What would Mom do if I died? I guessed somebody would take care of her, and I hoped nobody ever told her what happened to me. She couldn’t take it, not in her mental state. My idiot aunts and uncles, however, would probably be stupid enough to give her the details. Morons. They d
idn’t have a single brain among all of them put together.
And what about him? I couldn’t even think his name just then. It was too painful. Did he know what happened by then? Was he trying to find me? Or was he still buried in real estate records? What would he do when he found out I was missing?
“Okay,” Smythe barked, ripping me out of my thoughts. “Out of the car. Both of you.” He got out, gun in hand, and hurried around to the driver’s side. He opened both doors. I wished the driver had tried to get away in the short window of time when Smythe wasn’t in the car, but terror did that to a person. He froze like an animal in a snare. Wasn’t that what he was, really? What we both were?
“Please, mister. I got a family,” he pleaded again. “I didn’t see nothin’. Just let me go. You can have the cab, I don’t care, just let me go.”
“No.” A moment later, the old man dropped to the ground. I flinched at the sound of the gun—there was a silencer, but that didn’t help the way it always did in movies and on TV shows. It wasn’t totally silent, just not quite as loud. A bunch of birds flew away at the cracking noise.
“Help me get him into the river,” Smythe ordered. I couldn’t believe he’d ask me to do something like that. Making me complicit, almost. He needed an accomplice, didn’t he? He wanted me to blame myself, too. Even though there was nothing I could’ve done to help the poor man once he’d stopped and picked us up.
I took his feet while Smythe took his hands and together, we carried him to the water.

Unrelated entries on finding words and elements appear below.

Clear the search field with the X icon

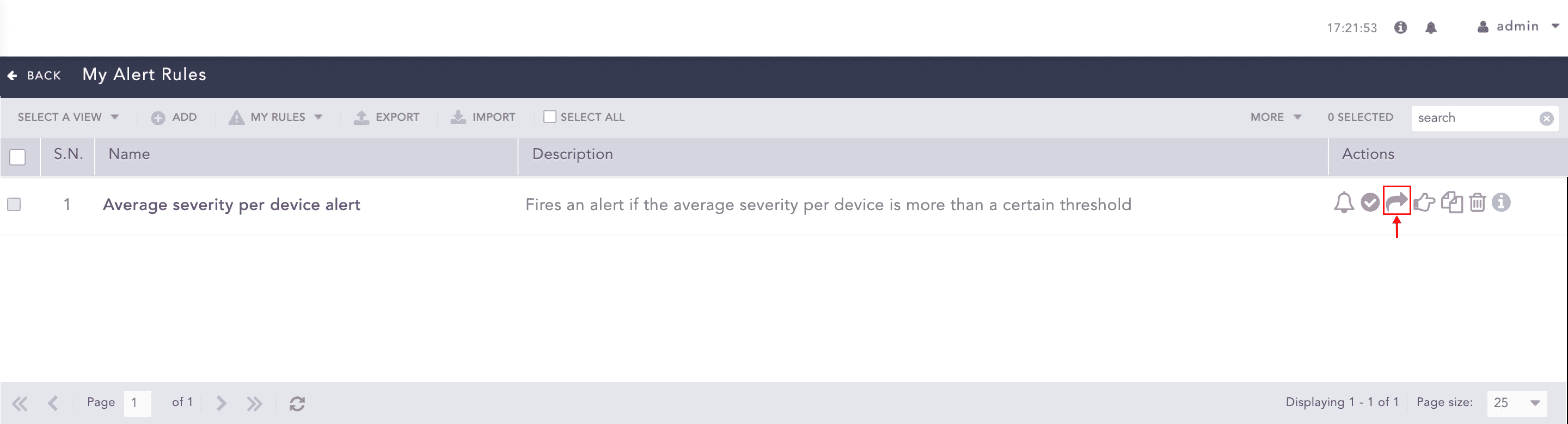point(1546,119)
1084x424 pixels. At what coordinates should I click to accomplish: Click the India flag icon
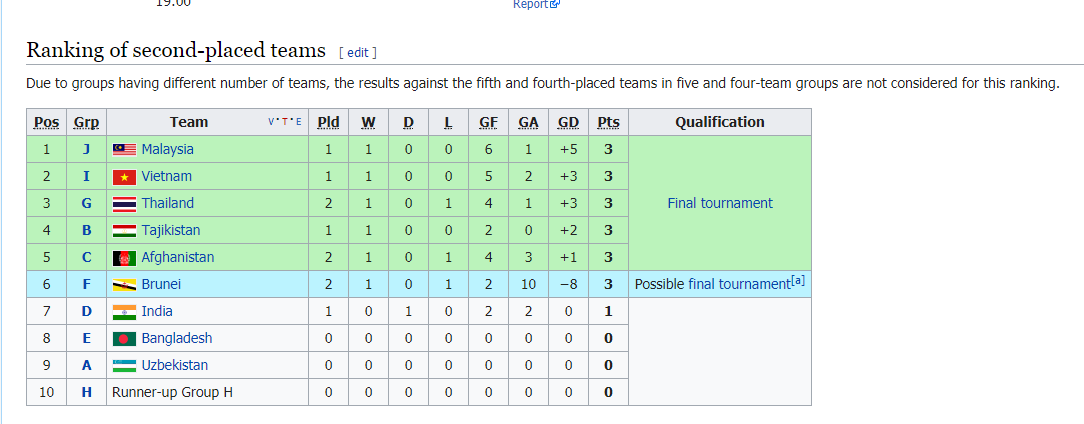pos(124,311)
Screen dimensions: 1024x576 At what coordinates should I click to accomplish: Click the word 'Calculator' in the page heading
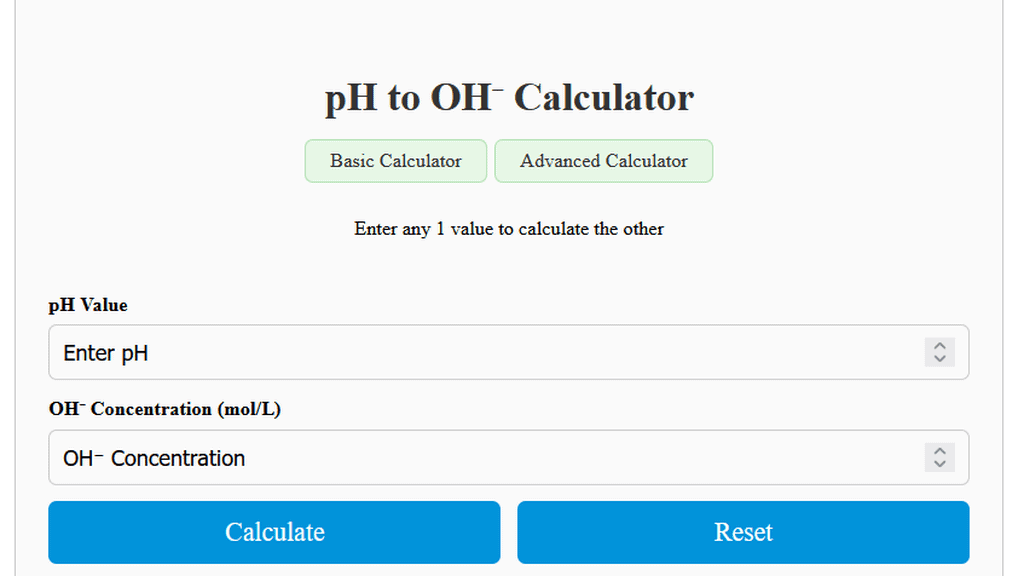(x=604, y=98)
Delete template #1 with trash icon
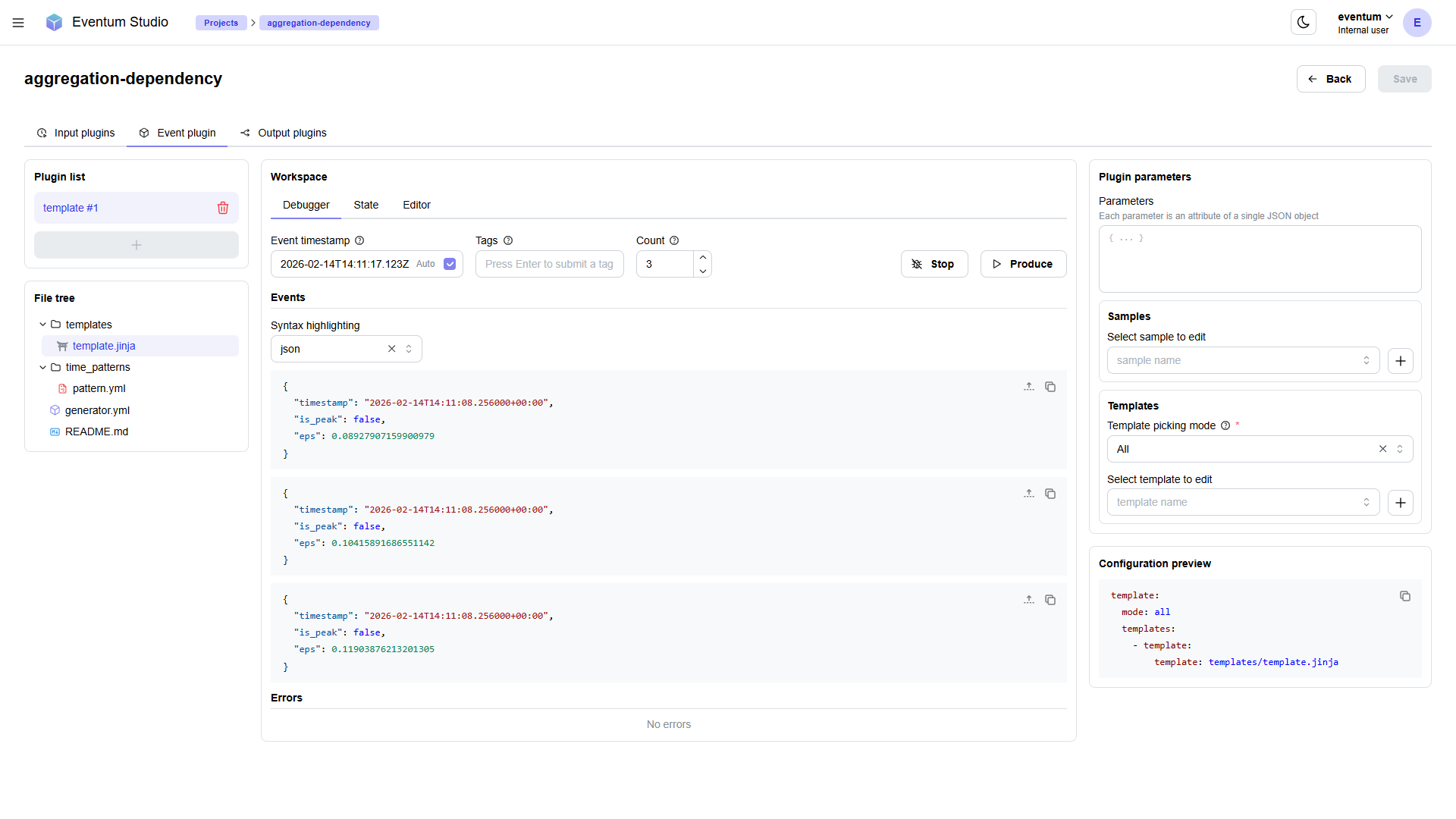 [x=223, y=208]
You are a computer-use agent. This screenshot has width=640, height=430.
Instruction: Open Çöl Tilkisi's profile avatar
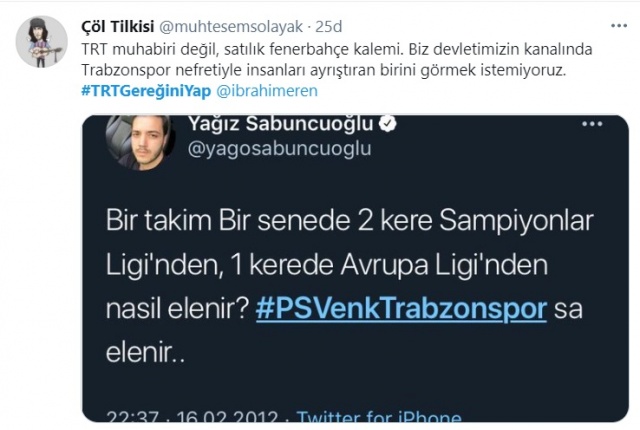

I barely managed to hold back my tears. What was the point of any of this? Would he take me to Lizzie if I did as he asked? I didn’t dare ask about her, for fear that he’d kill me—not that I was afraid for my life, but I was afraid for hers. If I was with her, I would do anything in my power to keep him away from her. I would give up my own life if that was what it took, but not until I saw her and knew my life wouldn’t be spent in vain.